Sentir con la Iglesia #
Ante la realidad de esta Santa Madre Iglesia no cabe otra actitud que sentir con ella. No puede el católico encerrarse en una «torre particular de marfil» y quedarse al margen de los acontecimientos de la vida de la Iglesia. No cabe la dimisión. Ni se puede caer en esa forma tan corriente de la cobardía, que es el respeto humano. Muchos viven esclavos de un estúpido afán de estar al día. Por el mero hecho de que tal autor «diga» o de que tal periódico o revista haga juicios sobre la Iglesia o sobre el Papa, con total falta de respeto y carencia de conocimientos, entra la cobardía, y se prescinde de los criterios de la fe. Lo mismo en la defensa de los preceptos de orden moral: se teme que los dictadores de turno le tilden a uno de retrógrado o integrista. Estamos llegando a extremos en los que de lo que se trata es ya de conservar la fe, la vida moral y un mínimo de claridad de juicio.
Pero sentir con la Iglesia es algo mucho más vital y positivo. Sentir con la Iglesia es hacer realidad toda la doctrina de la Iglesia de la Lumen gentium. Adoptar las posturas, actitudes y realizar los hechos que pide la Gaudium et spes con relación a la dignidad de la persona humana, a la dignidad del matrimonio y de la familia, al sano desarrollo del progreso cultural, al fomento de la paz y de la justicia. Sentir con la Iglesia es escuchar al Papa y hacer lo que nos pide a cada uno en nuestra situación concreta. Sentir con la Iglesia es liberamos de nuestros egoísmos e intereses, de nuestros criterios rastreros, y dejarnos inundar por su luz. Esa luz que es luz de verdad y luz de amor. Recemos con fervor, os diría que todos los días, ese cántico tan extrañamente bello que la liturgia de la Iglesia nos ofrece como secuencia de la Misa de Pentecostés: «Ven Espíritu divino, manda tu luz desde el cielo. Padre amoroso del pobre, don en tus dones espléndidos, luz que penetra las almas». Nuestro corazón cansado de la vida diaria dialoga en él con el Dios consolador, sabiendo que cada palabra es escuchada y encuentra respuesta.

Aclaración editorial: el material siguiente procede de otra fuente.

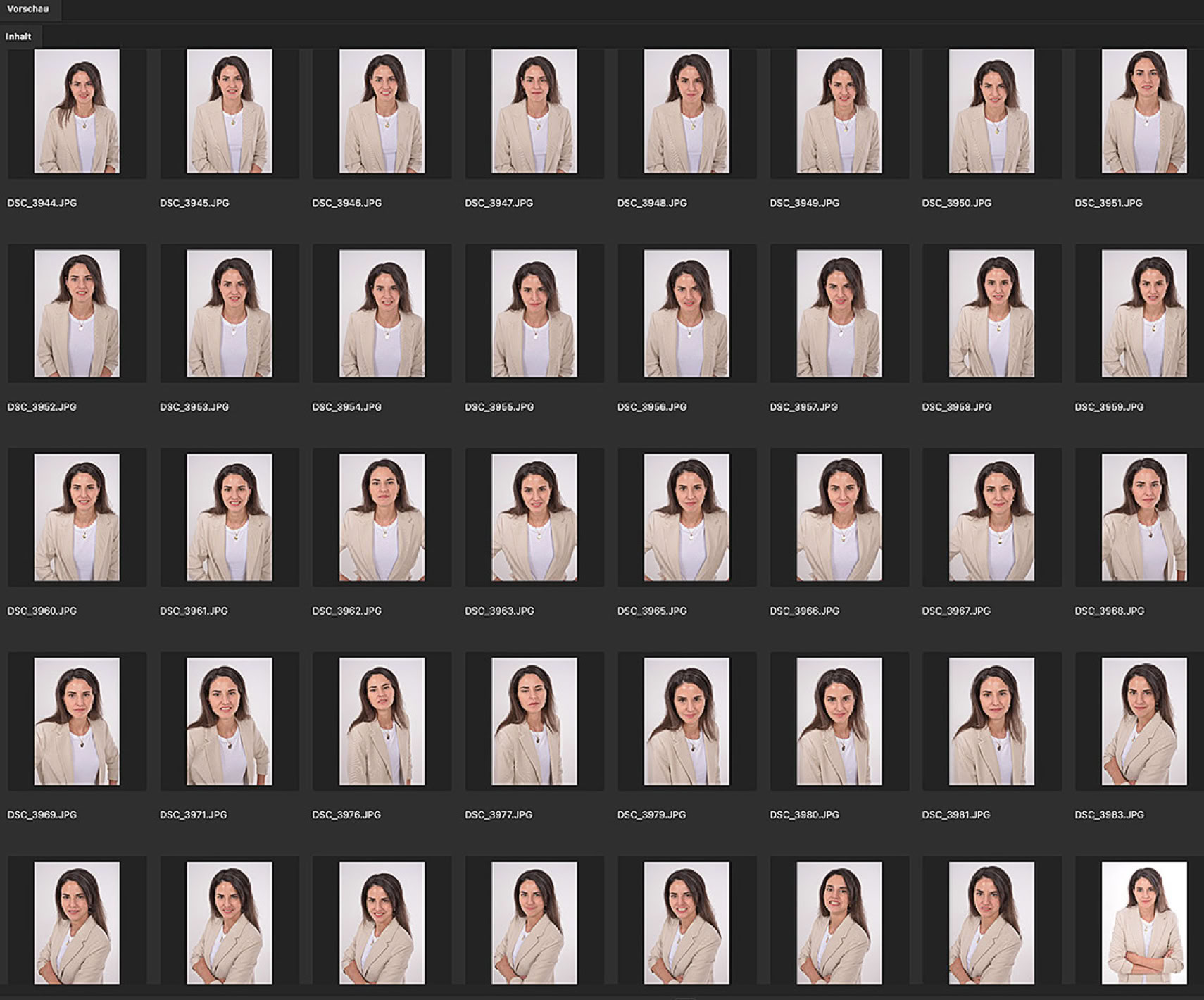The image size is (1204, 1000).
Task: Choose the DSC_3953.JPG thumbnail
Action: 229,313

En el capítulo VI San Juan nos relata algo que siempre tiene una tremenda actualidad. Las palabras de Cristo referidas a la Eucaristía incitan a la rebelión a algunos, mientras que es verdad sagrada y divina, plenitud infinita para quien la capta con amor. Muchos de los que acompañaban a Jesús comenzaron a murmurar. Hubieran debido creer en Él, adherirse a Él y dejarse conducir. Hubieran debido presentir una profundidad divina en sus palabras; hubieran debido pedirle que abriera su corazón. Pero en lugar de esto criticaron, juzgaron, y lo dejaron. Cristo pregunta a los suyos, ¿queréis iros vosotros también? Es Pedro, el primer Papa, el que contesta con una respuesta que tiene que ser la nuestra y la de todo católico. Señor, ¿a quién iremos? Tú tienes palabras de vida eterna, y nosotros hemos creído y sabemos que tú eres el Santo de Dios (Jn 6, 68) Eso es sentir con la Iglesia y afirmar con ella lo que Cristo afirmó.
1 LG 8.
2 Citado por H. de Lubac, Meditación sobre la Iglesia, Bilbao 1958, 231.
3 J. H. Newman, Apología pro vita sua, c.5, BAC 394, Madrid 1977.
4 H. de Lubac,Meditación sobre la Iglesia,Bilbao 1958, 215.
5 LG 51.
6 Y. M, Congar,Ensayos sobre el misterio de la Iglesia,Barcelona 1961, 12.